** TEXT **
-=-=-=-=-

Overview
Claire Neiger leads GMR’s Medical Malpractice Practice Department with over thirty years of experience representing the area’s major hospitals, physicians, nurses, dentists, nursing homes, and long-term care facilities in major medical malpractice trials. These cases have included oncology, orthopedics, wound care, general surgery, radiology, family practice, psychiatry, obstetrics, and gynecology in Philadelphia, New Jersey, and the surrounding counties. Claire is skilled in all aspects of defending complex medical negligence claims, including obtaining rapid resolution of matters through motion practice, arbitration, and mediation.
Claire’s hospital clients also rely on her expertise to defend them in general liability and premises liability areas. Thus, Claire has extensively litigated matters in the areas of security guard and third-party assaults, cafeteria incidents, slip and falls, ADA violations, parking lot incidents, and Mental Health Procedure Act cases.
Claire also handles the firm’s catastrophic injury, traumatic brain injury, and major injury cases resulting from construction, motor vehicle, and general liability accidents. She is admitted to practice in Pennsylvania and New Jersey and before the U.S. District Court, Eastern District of Pennsylvania, and the United States Court of Appeals for the Third Circuit.
Claire has won the vast majority of her trials, achieving jury defense verdicts in nearly 100 of them in many different practice areas and jurisdictions. Claire has been recognized as a Pennsylvania Super Lawyer by her peers, as published by Philadelphia Magazine.
Claire has also successfully defended her defense verdicts before the Superior and Supreme Courts of Pennsylvania and the Third Circuit. Some of her featured successes include Lawson v. Albert Einstein Medical Center (alleged unlawful detention); Taylor v. Golden Living (pressure wound); Emerich v. Philadelphia Center for Human Development (Pennsylvania’s Mental Health Procedures Act); Brown v. Albert Einstein Medical Center (medical malpractice); Djukanovic v. Albert Einstein Medical Center (assault by third-party); and Porterfield v. Trustees of the University of Pennsylvania (medical malpractice). She successfully argued to the Pennsylvania Supreme Court the first Mental Health case defining mental health counselors’ and psychiatrists’ duties to warn third-parties of danger from their patients.
When Claire is not arguing, she enjoys hiking, bird watching, and traveling. Her daughter is carrying on the family tradition as a practicing Philadelphia lawyer. Her son is currently in law school and will carry on in the profession as well. Lance, the family dog, also looks good behind the desk!

-=-=-=-=-

** DATA FOR REVIEW **
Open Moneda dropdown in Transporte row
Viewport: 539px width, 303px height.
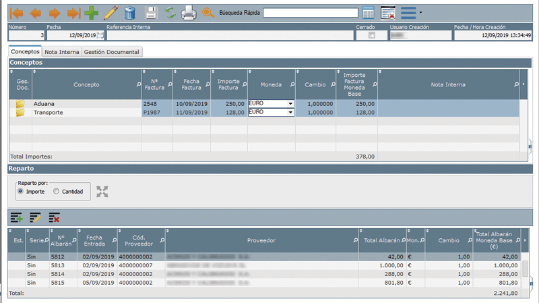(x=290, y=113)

-=-=-=-=-

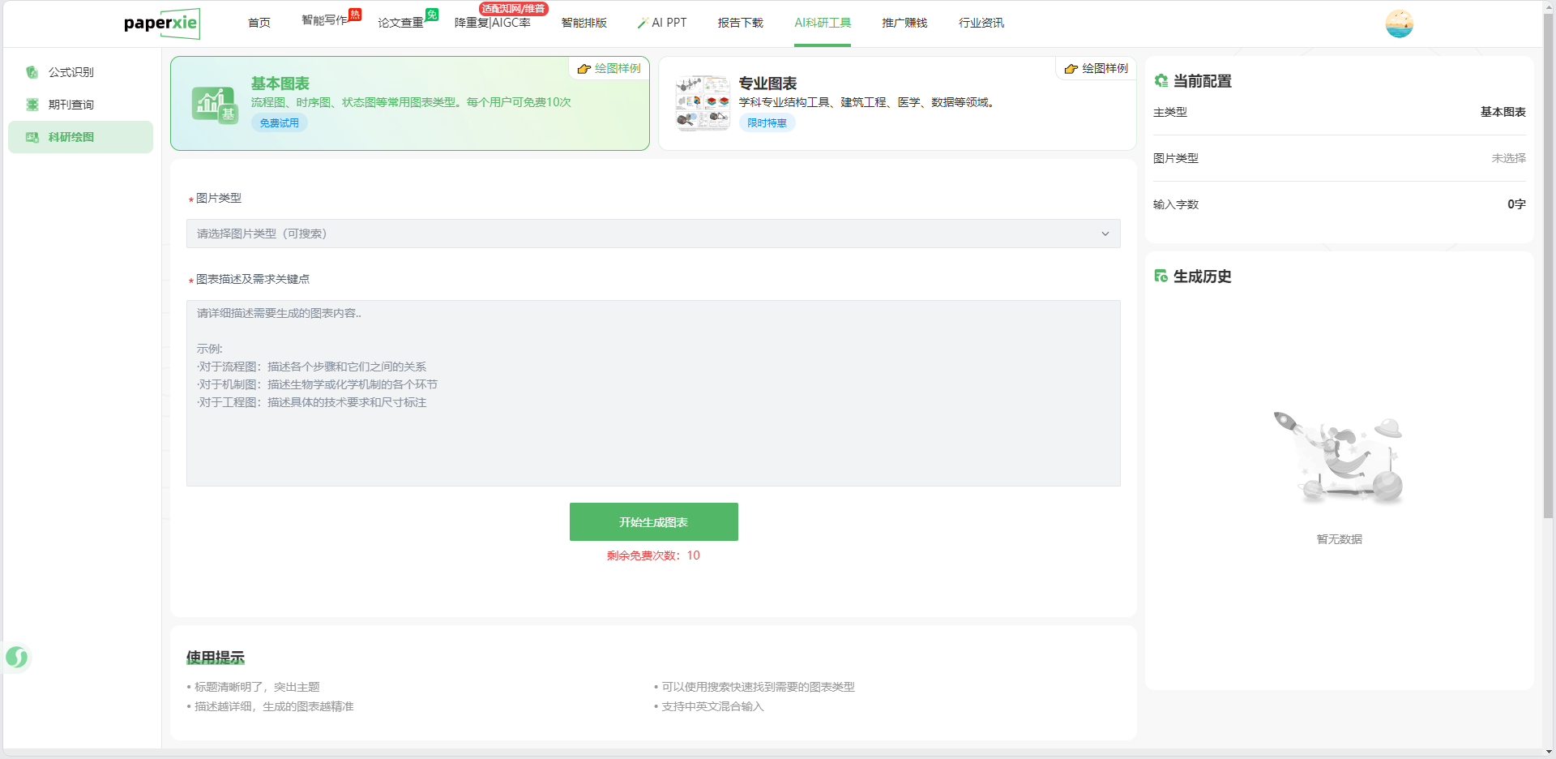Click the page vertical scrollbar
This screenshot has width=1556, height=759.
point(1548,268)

-=-=-=-=-

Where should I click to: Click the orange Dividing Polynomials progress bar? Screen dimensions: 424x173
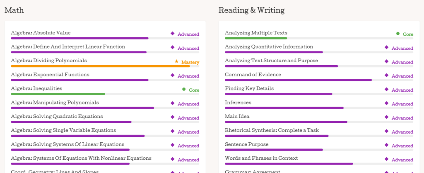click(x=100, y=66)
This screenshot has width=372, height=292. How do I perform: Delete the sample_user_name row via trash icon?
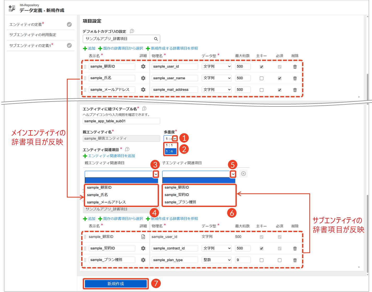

-=-=-=-=-

** WHAT YOU WILL DO **
1 – Copy the portion of the Claire Neiger profile from "Claire has also" through "from their patients." word for word.
2 – Decide whether each statement agrees with the Claire Neiger profile, answering yes or no and quoting the words that settle it: (a) Claire is admitted to practice in New Jersey. (b) Claire's son is a practicing lawyer. (c) Claire's recognition as a Pennsylvania Super Lawyer was published by Philadelphia Magazine.

** ANSWERS PROVIDED **
1 –
Claire has also successfully defended her defense verdicts before the Superior and Supreme Courts of Pennsylvania and the Third Circuit. Some of her featured successes include Lawson v. Albert Einstein Medical Center (alleged unlawful detention); Taylor v. Golden Living (pressure wound); Emerich v. Philadelphia Center for Human Development (Pennsylvania’s Mental Health Procedures Act); Brown v. Albert Einstein Medical Center (medical malpractice); Djukanovic v. Albert Einstein Medical Center (assault by third-party); and Porterfield v. Trustees of the University of Pennsylvania (medical malpractice). She successfully argued to the Pennsylvania Supreme Court the first Mental Health case defining mental health counselors’ and psychiatrists’ duties to warn third-parties of danger from their patients.

2 –
(a) Yes: "She is admitted to practice in Pennsylvania and New Jersey"
(b) No: "Her son is currently in law school"
(c) Yes: "Claire has been recognized as a Pennsylvania Super Lawyer by her peers, as published by Philadelphia Magazine."